Tax increases this year may come in just under the 4 per cent approved late last year, while the ups and downs of the real-estate market may require actual rates to fall – though more money would be collected.

The seemingly contradictory situation was explained as the 2023 tax assessment roll was presented to council on Tuesday.

It shows broad gains in property market values in 2022, values taken at July 1, meaning the total assessment rose, but since the city only aims to collect a set amount, the tax rate will likely be lowered when council sets the rate in May.

“What we’re seeing overall is stability, with some shift between the classes,” said Sue Sterkenburg, the city’s chief assessor, stating the overall value of property in the city rose by a total of $584 million to sit just under $10 billion in total.

That however, comes largely due to higher closing prices on real-estate sales in early 2022. That market value, determined at July 1 in the previous year, forms part of the assessment value.

“People may see some lower prices (currently), which is the result of interest rates, but our valuation date is the previous July,” said Sterkenburg.

Overall, assessment value is “revenue neutral” for the city, though individual bills may vary.

The 2023-24 city budget calls for the city to collect 5 per cent more property tax revenue this year – about $85 million in total – to cover increasing costs of city operations.

However, that assumed 1 per cent would come from new construction or physical improvements that add to the assessment base.

That would leave the increase of 4 per cent to be covered by the existing tax assessment base.

New growth came in at 1.15 per cent, according to an overview of the roll, presented Tuesday night to city council’s regular meeting.

“We have seen growth, and that’s good news,” Sterkenburg said.

That “growth” includes $41.3 million in non-residential class, though Sterkenburg said it was largely due to the addition of the city’s Unit 17 expansion at the north-end power facility.

The single-family residential property total grew by $40.6 million from new home construction, while the value of nearly 26,000 accounts rose $460.5 million due to price changes.

Multi-family residential class values rose by $24.3 million, though income calculations that are blended into non-residential assessments show rents are rising faster than expenses.

Assessment notices will be mailed out Feb. 28, and council will set the tax rate in mid-May. Taxes are due, as usual, on June 30.

“We’ll bring forward three scenarios for city council to consider when it comes to the effect on different property types,” said Sterkenburg.

A breakdown of valuation changes show property values broadly rose between 5 and 10 per cent across the city.

The largest change, 11.1 per cent, was recorded in a strip of commercial and residential properties in Ross Glen, east of Dunmore Road, followed by areas of the River Flats (10.1 per cent).

Those areas were part of a physical re-evaluation process undertaken each year by the assessment department.

Coun.

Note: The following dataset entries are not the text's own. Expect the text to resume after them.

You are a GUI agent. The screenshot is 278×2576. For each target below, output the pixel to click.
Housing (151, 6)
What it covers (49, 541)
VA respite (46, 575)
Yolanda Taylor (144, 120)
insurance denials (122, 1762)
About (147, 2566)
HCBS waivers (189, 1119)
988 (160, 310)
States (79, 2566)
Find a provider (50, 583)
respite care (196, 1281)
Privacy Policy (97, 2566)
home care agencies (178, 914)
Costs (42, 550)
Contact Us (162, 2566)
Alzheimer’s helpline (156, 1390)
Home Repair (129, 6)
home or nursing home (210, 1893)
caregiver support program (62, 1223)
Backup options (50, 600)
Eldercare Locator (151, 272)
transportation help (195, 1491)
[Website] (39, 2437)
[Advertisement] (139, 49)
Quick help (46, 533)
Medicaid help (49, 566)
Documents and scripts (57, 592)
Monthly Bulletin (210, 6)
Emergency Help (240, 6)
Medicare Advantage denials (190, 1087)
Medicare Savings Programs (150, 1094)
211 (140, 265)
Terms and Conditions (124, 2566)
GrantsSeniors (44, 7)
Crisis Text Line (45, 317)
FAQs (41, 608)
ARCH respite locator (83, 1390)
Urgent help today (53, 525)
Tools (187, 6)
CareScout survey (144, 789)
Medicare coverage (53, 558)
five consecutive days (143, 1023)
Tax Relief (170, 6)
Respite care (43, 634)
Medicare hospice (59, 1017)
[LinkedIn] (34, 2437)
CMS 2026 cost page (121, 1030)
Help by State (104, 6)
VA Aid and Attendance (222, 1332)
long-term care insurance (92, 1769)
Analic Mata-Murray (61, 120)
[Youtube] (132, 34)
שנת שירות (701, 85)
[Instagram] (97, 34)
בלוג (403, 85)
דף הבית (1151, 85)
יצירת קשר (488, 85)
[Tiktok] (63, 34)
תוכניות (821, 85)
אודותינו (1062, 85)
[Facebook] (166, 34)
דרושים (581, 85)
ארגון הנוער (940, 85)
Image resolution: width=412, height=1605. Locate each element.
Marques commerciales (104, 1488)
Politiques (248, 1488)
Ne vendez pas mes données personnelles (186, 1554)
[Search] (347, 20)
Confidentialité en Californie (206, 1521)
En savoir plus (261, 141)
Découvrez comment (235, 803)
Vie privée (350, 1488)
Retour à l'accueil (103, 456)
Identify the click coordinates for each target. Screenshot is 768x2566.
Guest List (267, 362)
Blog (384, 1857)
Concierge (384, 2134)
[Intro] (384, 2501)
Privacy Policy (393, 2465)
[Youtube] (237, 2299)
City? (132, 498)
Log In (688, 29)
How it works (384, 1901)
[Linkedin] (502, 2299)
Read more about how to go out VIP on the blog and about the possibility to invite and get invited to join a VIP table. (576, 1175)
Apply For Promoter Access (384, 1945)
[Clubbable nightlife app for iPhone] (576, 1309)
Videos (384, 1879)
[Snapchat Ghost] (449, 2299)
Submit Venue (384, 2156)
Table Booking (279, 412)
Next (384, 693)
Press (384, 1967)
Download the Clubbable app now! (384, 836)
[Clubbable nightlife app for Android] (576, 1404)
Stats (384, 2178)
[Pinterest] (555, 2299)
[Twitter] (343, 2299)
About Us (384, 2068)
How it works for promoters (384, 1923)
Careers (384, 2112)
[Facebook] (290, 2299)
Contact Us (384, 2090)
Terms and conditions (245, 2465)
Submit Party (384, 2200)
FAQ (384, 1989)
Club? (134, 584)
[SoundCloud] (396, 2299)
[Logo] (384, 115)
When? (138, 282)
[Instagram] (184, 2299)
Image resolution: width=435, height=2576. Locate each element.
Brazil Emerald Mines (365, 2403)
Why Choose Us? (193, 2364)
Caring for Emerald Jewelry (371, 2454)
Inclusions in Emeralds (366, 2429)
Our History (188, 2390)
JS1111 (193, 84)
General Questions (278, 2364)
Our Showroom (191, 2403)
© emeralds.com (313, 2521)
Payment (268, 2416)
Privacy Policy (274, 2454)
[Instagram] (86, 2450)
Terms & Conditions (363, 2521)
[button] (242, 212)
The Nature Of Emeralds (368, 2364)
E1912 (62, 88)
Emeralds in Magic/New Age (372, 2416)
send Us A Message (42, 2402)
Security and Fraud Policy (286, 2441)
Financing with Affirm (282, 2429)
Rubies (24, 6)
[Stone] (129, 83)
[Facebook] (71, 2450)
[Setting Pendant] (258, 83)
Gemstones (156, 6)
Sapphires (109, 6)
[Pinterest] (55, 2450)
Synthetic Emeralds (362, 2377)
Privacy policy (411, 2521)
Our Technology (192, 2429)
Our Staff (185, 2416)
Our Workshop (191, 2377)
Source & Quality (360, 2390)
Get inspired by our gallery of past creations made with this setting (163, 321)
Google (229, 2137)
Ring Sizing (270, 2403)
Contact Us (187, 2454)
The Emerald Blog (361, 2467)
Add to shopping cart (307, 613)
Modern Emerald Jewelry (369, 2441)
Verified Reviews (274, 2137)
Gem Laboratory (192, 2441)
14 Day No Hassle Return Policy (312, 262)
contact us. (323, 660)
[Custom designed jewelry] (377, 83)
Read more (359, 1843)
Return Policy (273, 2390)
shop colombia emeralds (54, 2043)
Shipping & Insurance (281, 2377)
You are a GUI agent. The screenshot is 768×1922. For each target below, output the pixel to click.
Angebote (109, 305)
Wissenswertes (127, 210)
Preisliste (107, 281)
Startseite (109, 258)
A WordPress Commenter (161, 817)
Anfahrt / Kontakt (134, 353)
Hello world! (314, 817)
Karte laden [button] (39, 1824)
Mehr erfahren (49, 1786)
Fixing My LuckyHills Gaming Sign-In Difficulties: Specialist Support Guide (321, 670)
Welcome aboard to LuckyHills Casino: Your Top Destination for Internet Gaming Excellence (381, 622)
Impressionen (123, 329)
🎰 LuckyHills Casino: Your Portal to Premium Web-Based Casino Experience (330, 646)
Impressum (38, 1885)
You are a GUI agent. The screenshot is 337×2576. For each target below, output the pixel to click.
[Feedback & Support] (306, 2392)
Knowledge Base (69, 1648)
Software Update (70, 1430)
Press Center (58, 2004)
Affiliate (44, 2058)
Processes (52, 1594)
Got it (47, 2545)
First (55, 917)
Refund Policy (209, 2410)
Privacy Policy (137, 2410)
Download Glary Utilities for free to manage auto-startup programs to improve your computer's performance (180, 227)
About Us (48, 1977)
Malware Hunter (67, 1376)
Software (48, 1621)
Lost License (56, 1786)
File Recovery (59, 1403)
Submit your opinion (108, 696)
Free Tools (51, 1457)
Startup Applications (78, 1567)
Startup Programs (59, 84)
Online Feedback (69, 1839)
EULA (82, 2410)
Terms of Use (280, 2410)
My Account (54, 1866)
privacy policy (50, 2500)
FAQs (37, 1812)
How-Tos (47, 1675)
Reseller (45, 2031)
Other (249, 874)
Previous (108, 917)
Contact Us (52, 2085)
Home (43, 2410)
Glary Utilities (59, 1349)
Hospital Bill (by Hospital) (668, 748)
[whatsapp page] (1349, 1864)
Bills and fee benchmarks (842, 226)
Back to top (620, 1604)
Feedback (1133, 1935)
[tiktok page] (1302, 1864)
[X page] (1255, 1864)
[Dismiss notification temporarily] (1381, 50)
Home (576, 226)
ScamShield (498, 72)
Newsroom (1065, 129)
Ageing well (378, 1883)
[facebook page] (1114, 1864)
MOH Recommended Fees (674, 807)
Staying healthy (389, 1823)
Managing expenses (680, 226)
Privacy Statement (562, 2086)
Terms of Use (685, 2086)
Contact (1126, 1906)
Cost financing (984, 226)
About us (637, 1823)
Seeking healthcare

Robert Dumanowski called the overall median increases of 2 and 5 per cent for commercial and residential properties “pretty reasonable.”

“People look at what’s happening in the last few months (with home prices), but not what happened last summer,” he said.

City assessors found that median residential property value increases ranged from 2 per cent for tri-plex and quadplexes, to 8 per cent for manufactured homes.

The largest subclass, single-family residential, rose 6 per cent, and residential condominiums by 4 per cent.

The median change among all non-residential properties was 2 per cent.

Hotel properties remained constant after several years in flux.

Overall city spending rises from $132 million in 2022 to $148.5 million in 2023, according to the plan, an increase of 13.1 per cent.

To balance the budget, an additional $4 million would be collected from property taxes, a four per cent increase to user fees and charges, more investment returns, as well as boosting a utility Municipal Consent and Access fee to bring in $2 million more in 2023.